Problem requirements -
Rewrite the stretch of the sick-sunflowers thread below that opens with "Well, they started" and closes with "arent dead yet.....", using "withered" wherever "shriveled" appears.

# Sick Sunflowers?



## Ditzyblond (Apr 20, 2004)

I was wondering if anyone knew anthing about sunflowers. I am growing my first patch of them ever and they have been going along fine until about 2 weeks ago. The bottom leaves started to look a bit crispy on the egdes and I figured it was from the sun because that week it was around 99/100 degrees. But now, the leaves are turning black and some have yellowed leaves with black streaky spots. On about 50% of my plants all the lower leaves have blackened and shriveled off. The tops of all of them (they dont have flowers yet) are very green and healthy. I have looked through my books and talked with some people I know and I cant figure out what to do for them. I am a novice gardener anyways. 
Any advice is appreciated.


----------



## suelandress (May 10, 2002)

Sounds like rust. Don't know if there's a cure. Did they start out brown and then blacken?


----------



## Ditzyblond (Apr 20, 2004)

Well, they started out with crispy brown edged leaves that turned yellow and then got black streaks and then that got worse until the whole leaves turned black and shriveled up and fell off. The very top leaves are beautiful and healthy green and nearly all of the plants have some of this. Some more than others. The tall ones are doing better than the small ones. The small ones look like the stems are yellowing too now.

Its very frustrating to not have a clue what to do. I have been watering these things for a couple months now and they were starting to get really tall...... I was really looking forward to yummy sunflower seeds from my own grown sunflowers. Well, they arent dead yet.....

Could it be where I live? The southern Nevada desert isnt the easiest place to grow plants. Maybe they dont like the sun here. I do see people growing them in full sun though. 

I have some other questions too. Some things in my garden just do not grow. I have beautifully shaped lettuces that are about 1.5 inches across. These have been growing since February. I would think they would be bigger than that by now. Also, my tomato plants are giving me tomatoes, but the plants themselves are only about a foot tall. The tomatoes are nice and big though but they can only grow like 2 at a time. I am growing things in miniature around here and I dont get it. I prepared the ground with compost and I water and fertilize. What am I doing wrong?

Traci, frustrated wanna be gardener who wont give up.

Available data -
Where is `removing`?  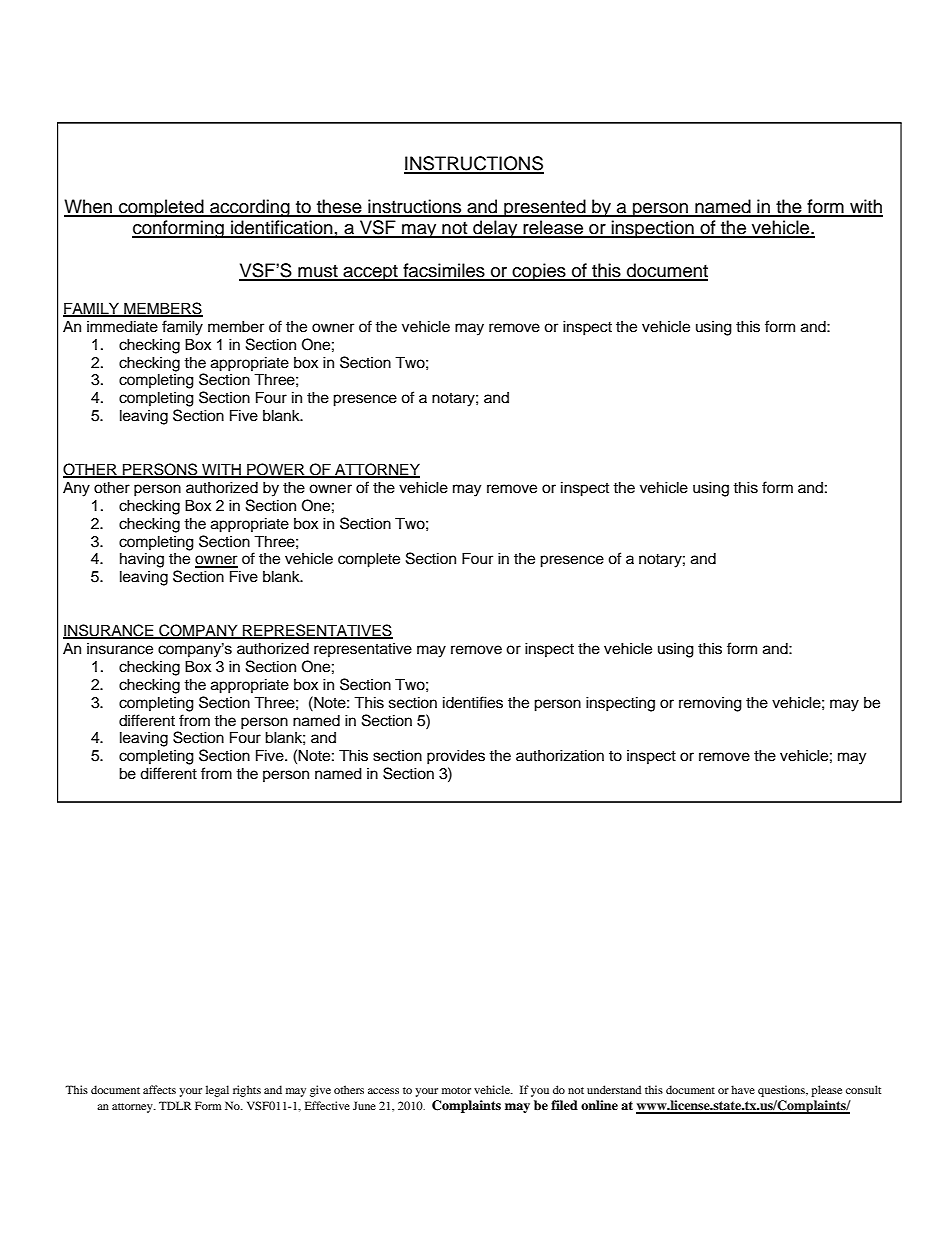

Response -
Well, they started out with crispy brown edged leaves that turned yellow and then got black streaks and then that got worse until the whole leaves turned black and withered up and fell off. The very top leaves are beautiful and healthy green and nearly all of the plants have some of this. Some more than others. The tall ones are doing better than the small ones. The small ones look like the stems are yellowing too now.

Its very frustrating to not have a clue what to do. I have been watering these things for a couple months now and they were starting to get really tall...... I was really looking forward to yummy sunflower seeds from my own grown sunflowers. Well, they arent dead yet.....